++++ Material to process
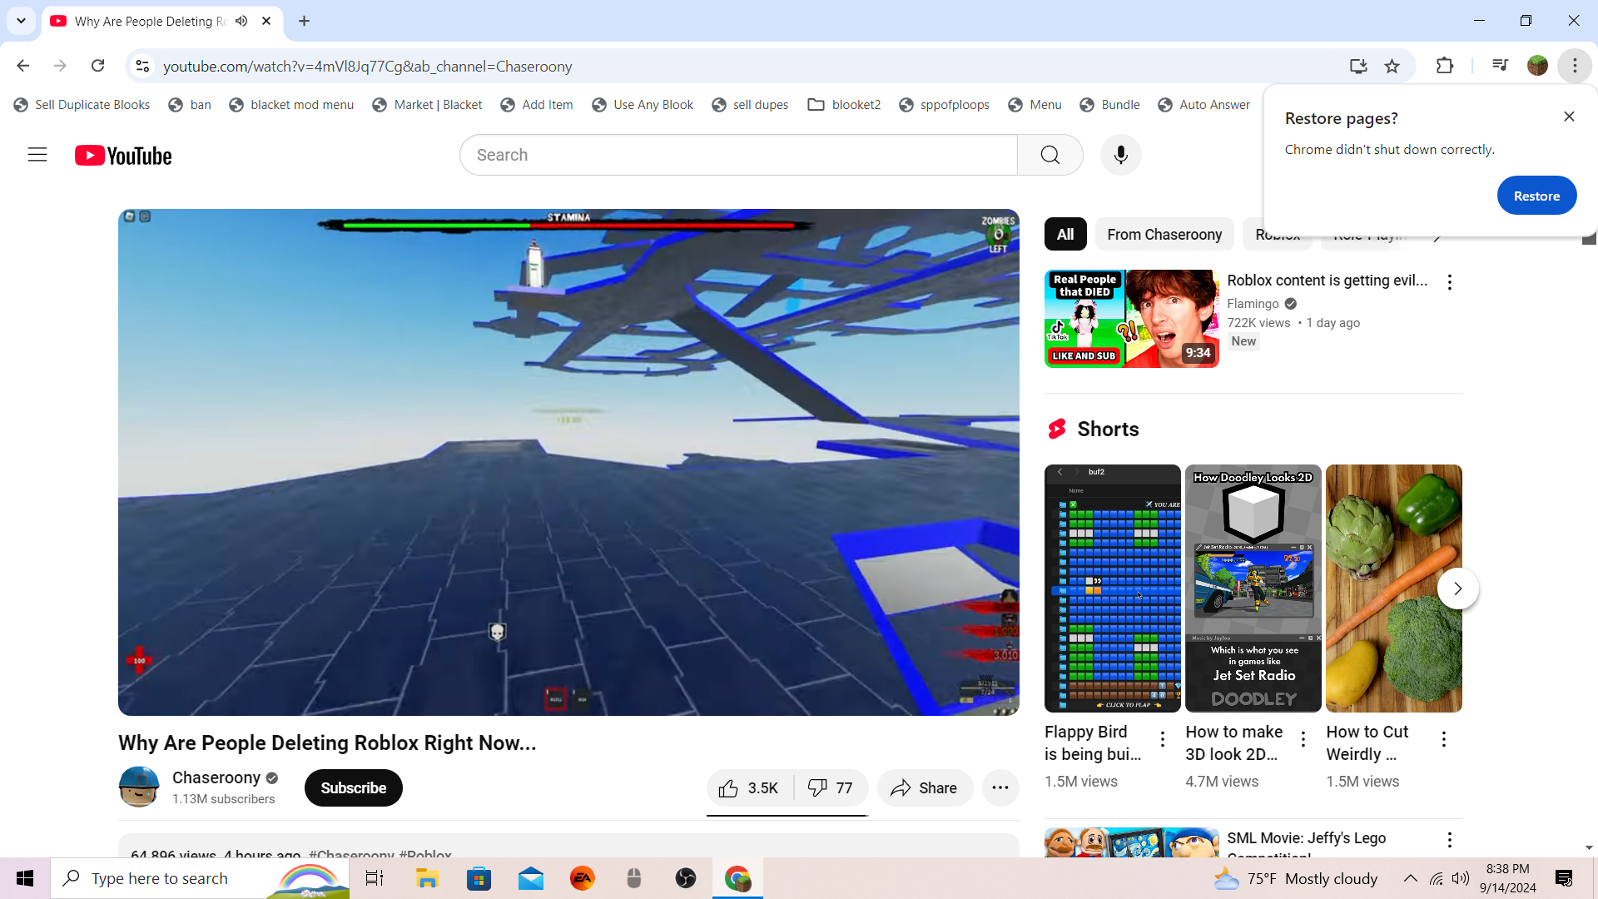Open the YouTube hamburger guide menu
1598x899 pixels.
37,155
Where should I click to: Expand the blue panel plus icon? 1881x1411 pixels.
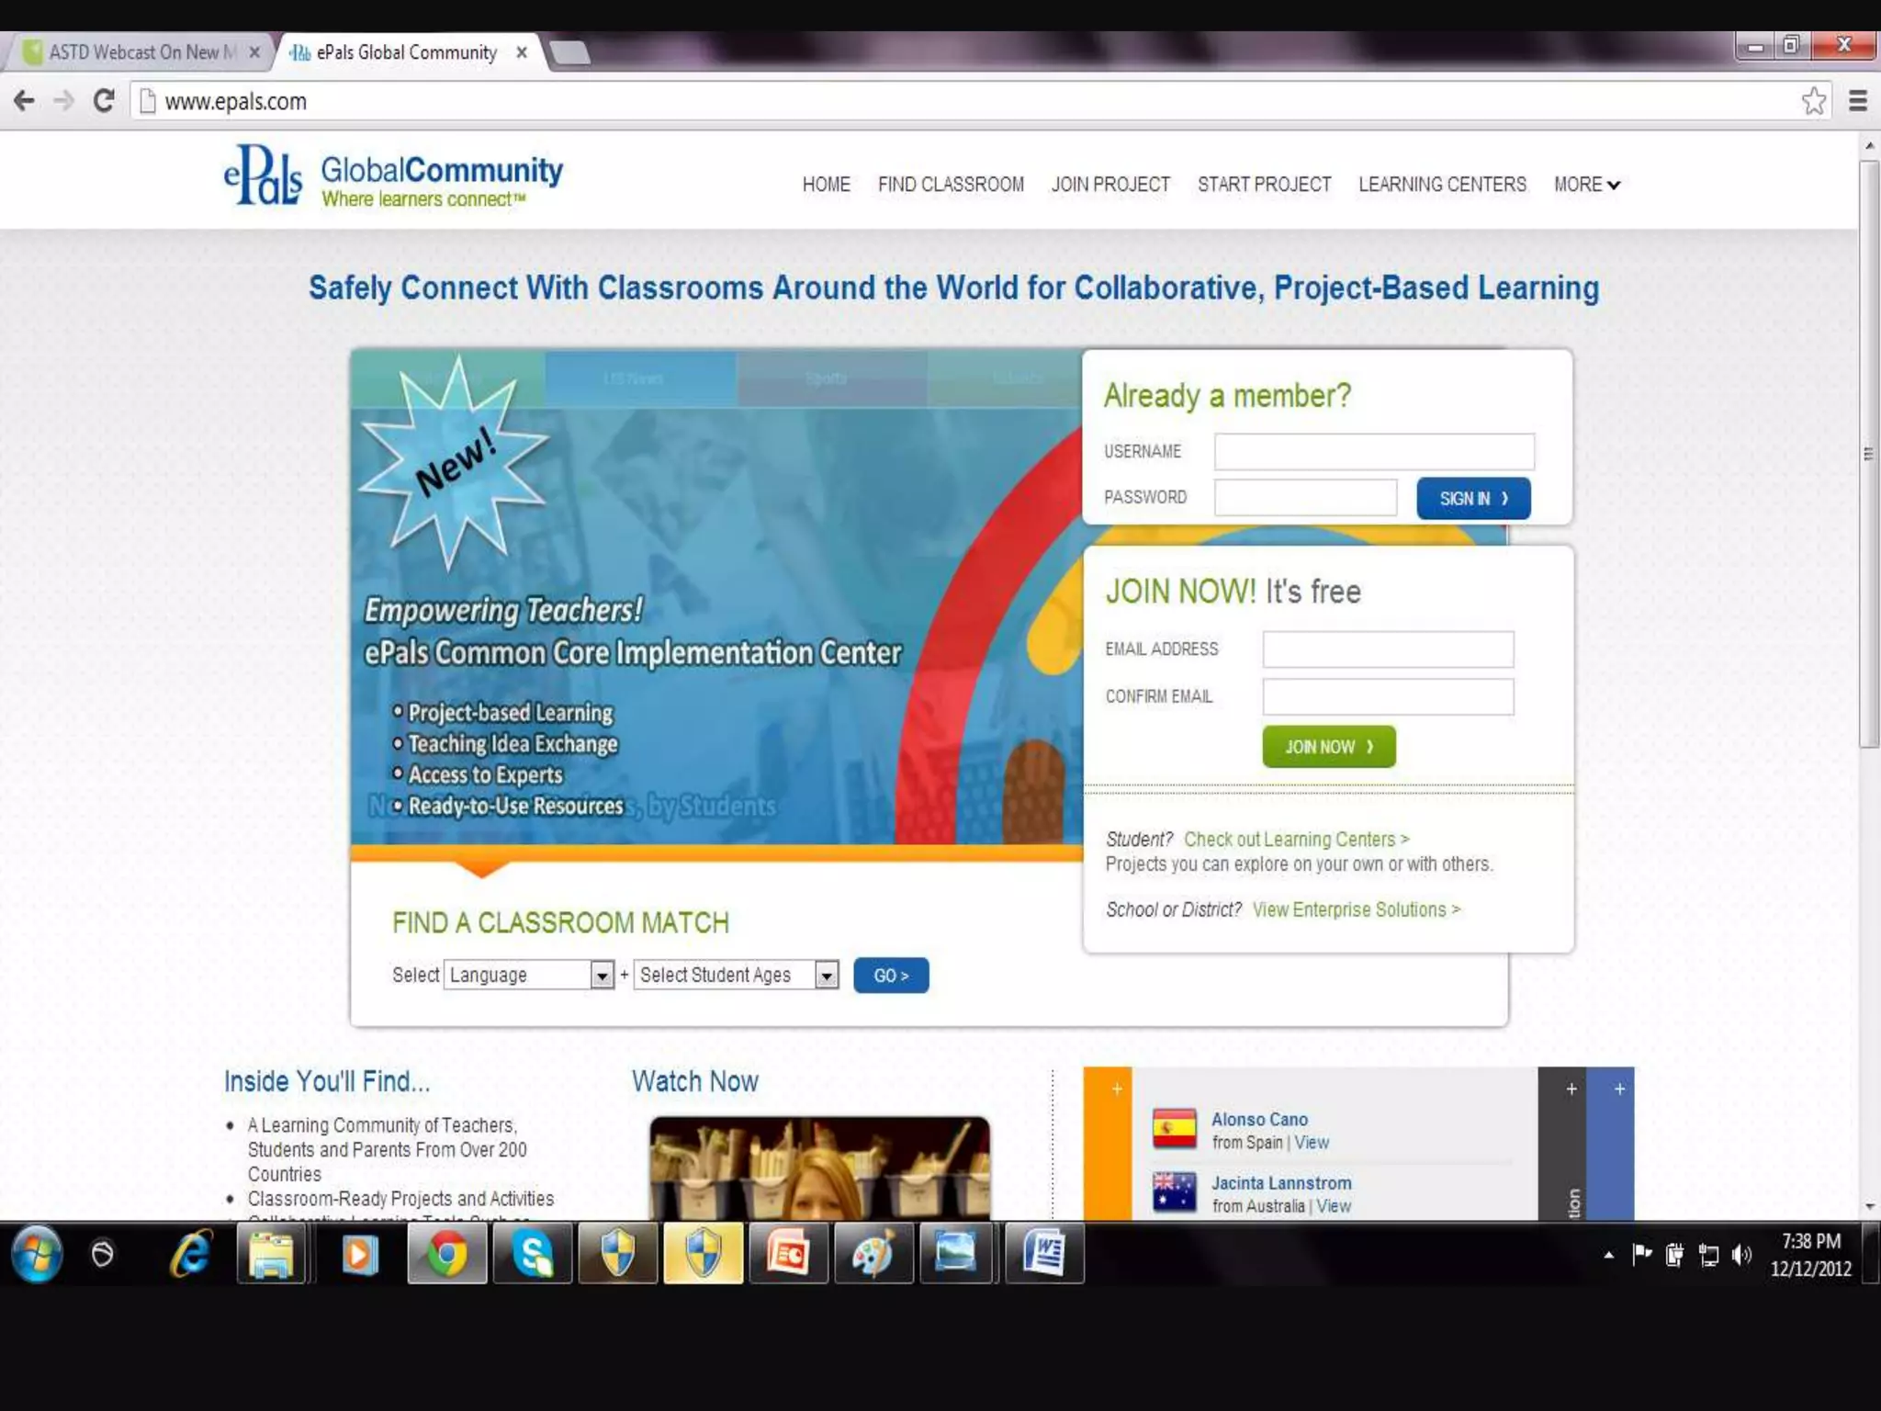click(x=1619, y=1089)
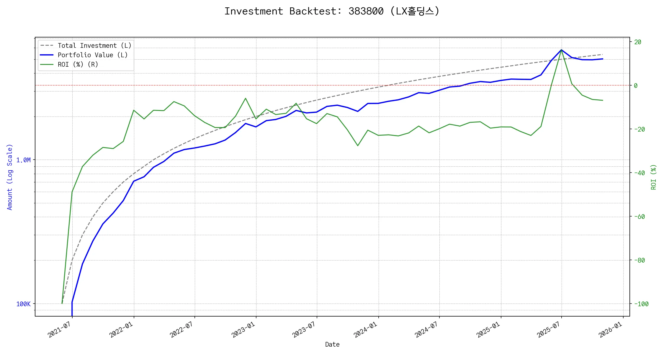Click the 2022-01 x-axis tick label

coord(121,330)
++++++++
* What you need to do: In the data above, the line containing "Where should I" and all lines after it are to be reproduced exactly, leaving out the pictures.

* Expected answer:
Where should I click to: Expand the blue panel plus icon? 1881x1411 pixels.
click(x=1619, y=1089)
Click the 2022-01 x-axis tick label

coord(121,330)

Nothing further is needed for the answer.